§ **EXERCISE PROMPT**
Report every line in the listing that contains the string "dimensions".

INFORMATION PROVIDED Block Start

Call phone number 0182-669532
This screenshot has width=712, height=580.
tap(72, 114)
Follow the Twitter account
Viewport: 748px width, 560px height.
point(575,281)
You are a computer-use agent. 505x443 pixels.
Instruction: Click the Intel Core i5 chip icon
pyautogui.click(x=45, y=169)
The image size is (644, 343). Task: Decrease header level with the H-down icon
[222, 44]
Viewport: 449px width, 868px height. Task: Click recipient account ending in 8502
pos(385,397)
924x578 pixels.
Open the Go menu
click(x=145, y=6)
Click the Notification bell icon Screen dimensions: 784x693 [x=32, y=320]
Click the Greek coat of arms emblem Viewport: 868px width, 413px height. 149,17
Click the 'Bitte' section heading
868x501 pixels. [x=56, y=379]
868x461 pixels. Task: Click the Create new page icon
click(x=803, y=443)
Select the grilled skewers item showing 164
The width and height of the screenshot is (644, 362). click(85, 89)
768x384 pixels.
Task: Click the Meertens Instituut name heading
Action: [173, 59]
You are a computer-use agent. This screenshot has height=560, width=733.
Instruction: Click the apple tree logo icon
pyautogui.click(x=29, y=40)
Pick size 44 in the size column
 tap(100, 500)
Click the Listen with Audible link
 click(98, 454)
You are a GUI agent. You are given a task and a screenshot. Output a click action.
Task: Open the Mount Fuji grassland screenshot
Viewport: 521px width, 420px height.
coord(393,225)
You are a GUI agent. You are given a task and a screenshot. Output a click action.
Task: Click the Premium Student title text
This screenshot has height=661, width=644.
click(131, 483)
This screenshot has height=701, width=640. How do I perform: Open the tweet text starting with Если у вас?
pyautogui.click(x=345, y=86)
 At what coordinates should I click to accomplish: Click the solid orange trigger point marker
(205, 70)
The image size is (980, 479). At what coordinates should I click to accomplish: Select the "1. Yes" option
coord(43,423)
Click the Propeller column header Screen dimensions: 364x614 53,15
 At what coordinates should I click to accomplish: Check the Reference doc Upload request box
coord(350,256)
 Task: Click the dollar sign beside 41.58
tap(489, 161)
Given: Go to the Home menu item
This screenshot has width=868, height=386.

INFORMATION PROVIDED Block End

§ **TASK SOLUTION**
Click the Notification bell icon Screen dimensions: 784x693 [x=32, y=320]
Click the Propeller column header Screen dimensions: 364x614 53,15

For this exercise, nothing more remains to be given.